THE PROBLEM.
Pull out the data from its first line up to and including the line with "pos(77,150)", reproducing each line without change.
>> START SUPPLIED RECORDS
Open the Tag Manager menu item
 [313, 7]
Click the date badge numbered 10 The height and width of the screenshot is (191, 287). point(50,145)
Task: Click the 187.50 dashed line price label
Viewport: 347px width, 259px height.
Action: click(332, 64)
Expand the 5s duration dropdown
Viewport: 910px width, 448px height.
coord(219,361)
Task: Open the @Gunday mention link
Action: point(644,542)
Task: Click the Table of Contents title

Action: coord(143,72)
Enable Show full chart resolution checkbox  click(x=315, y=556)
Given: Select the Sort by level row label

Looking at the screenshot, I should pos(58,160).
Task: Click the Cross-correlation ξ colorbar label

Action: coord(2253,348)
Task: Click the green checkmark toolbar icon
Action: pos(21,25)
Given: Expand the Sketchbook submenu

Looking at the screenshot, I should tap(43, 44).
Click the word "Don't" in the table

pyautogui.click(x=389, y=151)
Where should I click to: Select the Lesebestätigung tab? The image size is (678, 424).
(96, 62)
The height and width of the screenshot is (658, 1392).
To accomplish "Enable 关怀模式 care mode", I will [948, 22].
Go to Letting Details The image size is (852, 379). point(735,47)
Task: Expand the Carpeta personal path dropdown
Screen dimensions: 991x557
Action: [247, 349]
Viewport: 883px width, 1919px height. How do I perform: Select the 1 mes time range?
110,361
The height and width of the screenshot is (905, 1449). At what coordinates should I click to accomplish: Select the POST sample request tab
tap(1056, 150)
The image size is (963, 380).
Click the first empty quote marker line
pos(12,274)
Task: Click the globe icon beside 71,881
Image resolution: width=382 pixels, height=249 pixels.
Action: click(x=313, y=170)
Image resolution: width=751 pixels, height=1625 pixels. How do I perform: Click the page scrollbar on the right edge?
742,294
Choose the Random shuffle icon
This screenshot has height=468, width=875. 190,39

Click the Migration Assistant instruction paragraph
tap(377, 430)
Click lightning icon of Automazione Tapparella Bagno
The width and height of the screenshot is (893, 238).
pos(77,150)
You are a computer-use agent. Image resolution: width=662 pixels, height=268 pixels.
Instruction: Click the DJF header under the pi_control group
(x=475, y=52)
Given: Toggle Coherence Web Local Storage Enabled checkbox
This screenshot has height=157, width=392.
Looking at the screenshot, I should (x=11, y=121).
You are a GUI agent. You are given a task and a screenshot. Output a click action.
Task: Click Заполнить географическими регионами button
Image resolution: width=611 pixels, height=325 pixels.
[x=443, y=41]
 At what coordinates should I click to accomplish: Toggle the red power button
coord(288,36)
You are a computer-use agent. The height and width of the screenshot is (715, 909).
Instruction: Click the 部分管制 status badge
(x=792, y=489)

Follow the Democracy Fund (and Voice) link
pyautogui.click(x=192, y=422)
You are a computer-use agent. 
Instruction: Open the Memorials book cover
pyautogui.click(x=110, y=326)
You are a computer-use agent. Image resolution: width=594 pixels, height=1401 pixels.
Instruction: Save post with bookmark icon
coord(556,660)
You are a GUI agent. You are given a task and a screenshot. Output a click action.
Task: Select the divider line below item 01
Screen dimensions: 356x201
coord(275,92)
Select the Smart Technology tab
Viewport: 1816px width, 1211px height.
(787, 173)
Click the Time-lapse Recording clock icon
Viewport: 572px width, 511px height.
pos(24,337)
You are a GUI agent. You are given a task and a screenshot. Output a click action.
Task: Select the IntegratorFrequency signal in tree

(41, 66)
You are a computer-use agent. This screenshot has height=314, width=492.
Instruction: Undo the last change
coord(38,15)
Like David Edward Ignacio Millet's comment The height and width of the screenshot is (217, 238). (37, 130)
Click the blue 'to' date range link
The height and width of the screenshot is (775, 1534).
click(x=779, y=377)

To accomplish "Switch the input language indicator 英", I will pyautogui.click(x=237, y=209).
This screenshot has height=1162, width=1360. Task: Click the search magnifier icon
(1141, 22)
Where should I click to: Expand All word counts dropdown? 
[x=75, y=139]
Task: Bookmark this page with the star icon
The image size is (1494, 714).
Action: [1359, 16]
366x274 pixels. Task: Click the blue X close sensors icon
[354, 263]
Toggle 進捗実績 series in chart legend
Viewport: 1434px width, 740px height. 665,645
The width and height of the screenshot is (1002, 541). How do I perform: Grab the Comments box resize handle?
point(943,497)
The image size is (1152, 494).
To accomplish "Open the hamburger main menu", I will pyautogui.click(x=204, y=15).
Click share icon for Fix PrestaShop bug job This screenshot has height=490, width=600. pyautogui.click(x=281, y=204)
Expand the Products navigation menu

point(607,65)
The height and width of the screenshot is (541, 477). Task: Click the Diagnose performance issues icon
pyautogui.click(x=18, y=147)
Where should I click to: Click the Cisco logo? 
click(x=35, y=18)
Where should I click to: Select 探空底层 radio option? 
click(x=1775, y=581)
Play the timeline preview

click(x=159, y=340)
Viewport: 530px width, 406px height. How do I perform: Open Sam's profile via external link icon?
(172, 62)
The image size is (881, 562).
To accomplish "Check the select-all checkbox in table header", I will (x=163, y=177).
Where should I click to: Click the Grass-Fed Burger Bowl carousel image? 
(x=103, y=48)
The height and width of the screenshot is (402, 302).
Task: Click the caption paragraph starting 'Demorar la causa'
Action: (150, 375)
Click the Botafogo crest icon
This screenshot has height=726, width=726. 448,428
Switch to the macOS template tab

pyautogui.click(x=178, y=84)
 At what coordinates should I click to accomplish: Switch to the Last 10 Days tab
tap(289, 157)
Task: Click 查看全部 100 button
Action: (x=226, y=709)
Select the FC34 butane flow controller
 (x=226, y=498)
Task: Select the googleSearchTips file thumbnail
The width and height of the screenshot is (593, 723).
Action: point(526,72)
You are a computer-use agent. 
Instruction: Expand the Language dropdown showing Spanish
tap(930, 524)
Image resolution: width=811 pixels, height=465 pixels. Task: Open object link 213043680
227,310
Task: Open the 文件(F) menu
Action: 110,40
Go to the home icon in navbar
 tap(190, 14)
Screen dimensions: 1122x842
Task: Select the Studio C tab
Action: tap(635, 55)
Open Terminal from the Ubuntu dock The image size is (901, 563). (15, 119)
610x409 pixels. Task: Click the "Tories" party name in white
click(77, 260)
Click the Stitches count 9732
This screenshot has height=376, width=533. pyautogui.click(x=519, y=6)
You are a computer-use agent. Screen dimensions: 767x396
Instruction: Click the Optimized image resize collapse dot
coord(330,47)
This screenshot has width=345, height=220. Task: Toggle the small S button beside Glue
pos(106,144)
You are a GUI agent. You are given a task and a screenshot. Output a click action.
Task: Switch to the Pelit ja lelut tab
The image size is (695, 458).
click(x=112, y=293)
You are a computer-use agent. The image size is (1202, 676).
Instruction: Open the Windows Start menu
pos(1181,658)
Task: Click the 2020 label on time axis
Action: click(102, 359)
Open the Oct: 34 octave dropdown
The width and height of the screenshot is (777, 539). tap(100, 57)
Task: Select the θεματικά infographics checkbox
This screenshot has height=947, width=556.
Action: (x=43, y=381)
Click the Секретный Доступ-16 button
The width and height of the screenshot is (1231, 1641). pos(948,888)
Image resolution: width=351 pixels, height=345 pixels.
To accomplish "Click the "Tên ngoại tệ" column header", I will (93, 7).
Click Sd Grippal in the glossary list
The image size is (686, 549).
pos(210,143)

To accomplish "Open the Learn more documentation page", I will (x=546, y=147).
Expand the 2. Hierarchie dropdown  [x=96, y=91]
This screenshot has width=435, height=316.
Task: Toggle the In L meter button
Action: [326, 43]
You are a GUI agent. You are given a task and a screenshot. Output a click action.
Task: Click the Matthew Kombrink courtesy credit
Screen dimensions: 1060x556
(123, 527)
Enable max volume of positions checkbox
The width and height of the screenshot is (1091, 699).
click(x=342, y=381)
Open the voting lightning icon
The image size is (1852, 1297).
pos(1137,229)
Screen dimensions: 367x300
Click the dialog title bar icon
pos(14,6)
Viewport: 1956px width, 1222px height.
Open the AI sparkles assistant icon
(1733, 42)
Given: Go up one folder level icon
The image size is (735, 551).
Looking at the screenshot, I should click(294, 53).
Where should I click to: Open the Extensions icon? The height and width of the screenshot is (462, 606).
>> END SUPPLIED RECORDS
WRITTEN RESPONSE.
Open the Tag Manager menu item
 [313, 7]
Click the date badge numbered 10 The height and width of the screenshot is (191, 287). point(50,145)
Task: Click the 187.50 dashed line price label
Viewport: 347px width, 259px height.
Action: click(332, 64)
Expand the 5s duration dropdown
Viewport: 910px width, 448px height.
coord(219,361)
Task: Open the @Gunday mention link
Action: point(644,542)
Task: Click the Table of Contents title

Action: coord(143,72)
Enable Show full chart resolution checkbox  click(x=315, y=556)
Given: Select the Sort by level row label

Looking at the screenshot, I should pos(58,160).
Task: Click the Cross-correlation ξ colorbar label

Action: coord(2253,348)
Task: Click the green checkmark toolbar icon
Action: pos(21,25)
Given: Expand the Sketchbook submenu

Looking at the screenshot, I should tap(43, 44).
Click the word "Don't" in the table

pyautogui.click(x=389, y=151)
Where should I click to: Select the Lesebestätigung tab? The image size is (678, 424).
(96, 62)
The height and width of the screenshot is (658, 1392).
To accomplish "Enable 关怀模式 care mode", I will [948, 22].
Go to Letting Details The image size is (852, 379). point(735,47)
Task: Expand the Carpeta personal path dropdown
Screen dimensions: 991x557
Action: [247, 349]
Viewport: 883px width, 1919px height. How do I perform: Select the 1 mes time range?
110,361
The height and width of the screenshot is (905, 1449). At what coordinates should I click to accomplish: Select the POST sample request tab
tap(1056, 150)
The image size is (963, 380).
Click the first empty quote marker line
pos(12,274)
Task: Click the globe icon beside 71,881
Image resolution: width=382 pixels, height=249 pixels.
Action: click(x=313, y=170)
Image resolution: width=751 pixels, height=1625 pixels. How do I perform: Click the page scrollbar on the right edge?
742,294
Choose the Random shuffle icon
This screenshot has height=468, width=875. 190,39

Click the Migration Assistant instruction paragraph
tap(377, 430)
Click lightning icon of Automazione Tapparella Bagno
The width and height of the screenshot is (893, 238).
pos(77,150)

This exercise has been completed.